12      Dès lors, pour ce qui concerne les demandes d’intervention des organes et des organismes de l’Union, il y a lieu d’appliquer la condition tenant à l’existence d’un intérêt direct et actuel à la solution du litige d’une manière qui reflète cette spécificité.

13      Ainsi, s’agissant des demandes d’intervention à un litige ayant pour objet l’annulation d’un acte de l’Union présentées par des organes et des organismes de l’Union, il y a lieu de considérer que l’exigence d’un intérêt direct et actuel à la solution d’un tel litige dans le chef de cet organe ou de cet organisme est remplie, notamment, si cet organe ou organisme est en mesure d’établir que l’acte de l’Union en cause a été adopté au terme d’une procédure dans laquelle, conformément au droit de l’Union, sa participation est prévue, le cas échéant par l’adoption d’avis ou la fourniture d’évaluations.

14      Or, tel est bien le cas en l’occurrence. En effet, il est constant que, dans le cadre de la procédure d’adoption de la décision attaquée, le comité d’évaluation des risques et le comité d’analyse socio-économique de l’ECHA ont, conformément à l’article 64, paragraphe 4, du règlement REACH, formulé des avis sur la demande d’autorisation pour certaines utilisations du trioxyde de chrome, qui ont été pris en compte par la Commission.

15      Par conséquent, il y a lieu d’admettre, conformément à l’article 40, deuxième alinéa, du statut de la Cour de justice de l’Union européenne et à l’article 131, paragraphe 3, du règlement de procédure, la demande d’intervention de l’ECHA au soutien des conclusions de la Commission.

 Sur les droits procéduraux de l’intervenante

16      La demande d’intervention étant admise, l’ECHA recevra communication, en application de l’article 131, paragraphe 3, du règlement de procédure, de tous les actes de procédure signifiés aux parties.
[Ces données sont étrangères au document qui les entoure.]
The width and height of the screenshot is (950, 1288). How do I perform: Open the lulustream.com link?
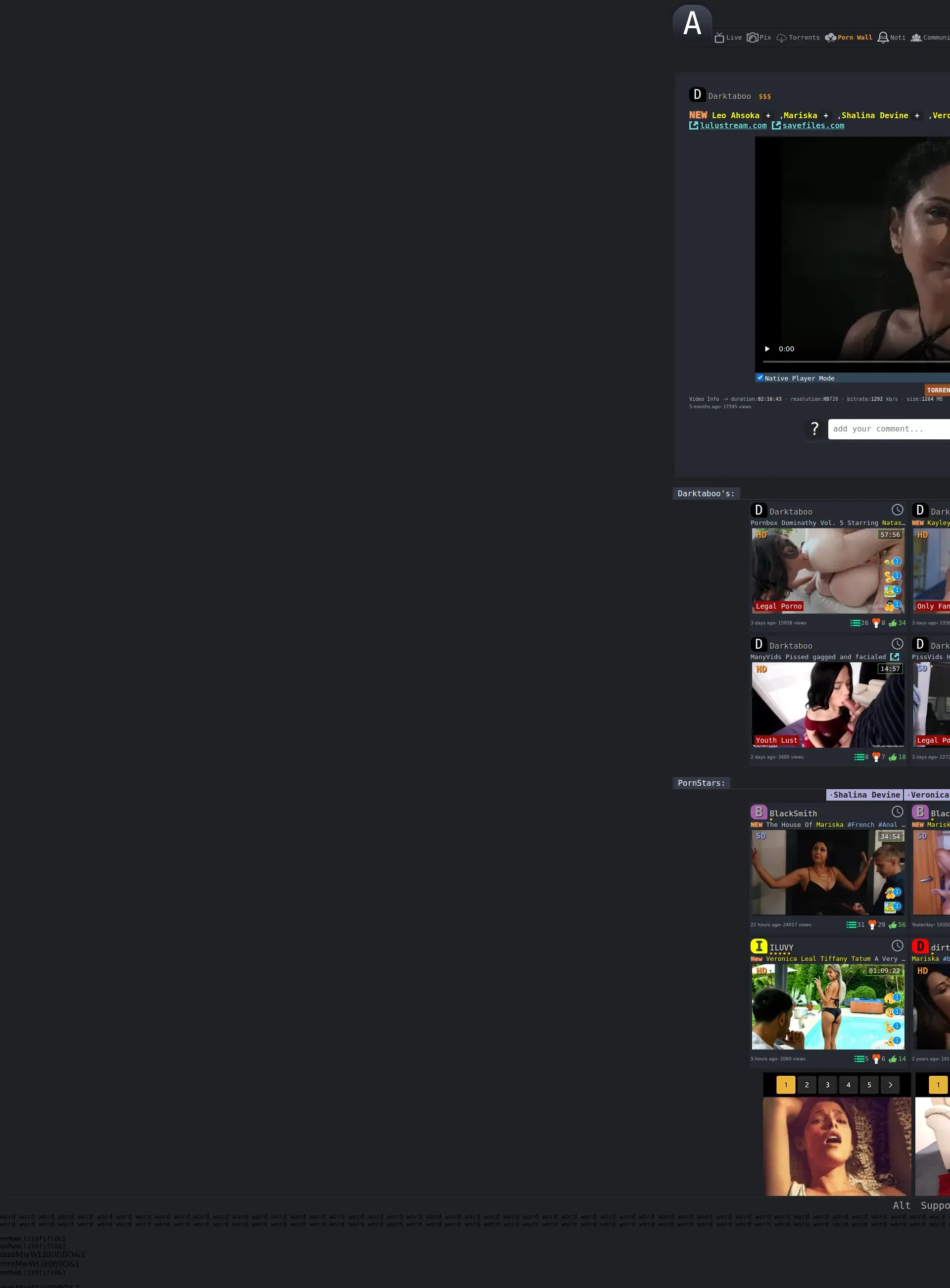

17      Cette demande ayant été présentée dans le délai de six semaines prévu à l’article 130 du règlement de procédure, l’ECHA pourra, conformément à l’article 132, paragraphe 1, de ce règlement, présenter un mémoire en intervention dans un délai d’un mois suivant la communication visée au point précédent.

18      Enfin, l’ECHA pourra présenter des observations orales si une audience de plaidoiries est organisée.

 Sur les dépens

19      Aux termes de l’article 137 du règlement de procédure, il est statué sur les dépens dans l’arrêt ou l’ordonnance qui met fin à l’instance.

20      En l’espèce, la demande d’intervention de l’ECHA étant accueillie, il y a lieu de réserver les dépens liés à son intervention.

Par ces motifs, le président de la Cour ordonne :

1)      L’Agence européenne des produits chimiques (ECHA) est admise à intervenir dans l’affaire C144/21 au soutien des conclusions de la Commission européenne.

2)      Une copie de tous les actes de procédure sera signifiée à l’Agence européenne des produits chimiques (ECHA) par les soins du greffier.

3)      Un délai sera fixé à l’Agence européenne des produits chimiques (ECHA) pour présenter un mémoire en intervention.

4)      Les dépens liés à l’intervention de l’Agence européenne des produits chimiques (ECHA) sont réservés.

Signatures


*      Langue de procédure : l’anglais.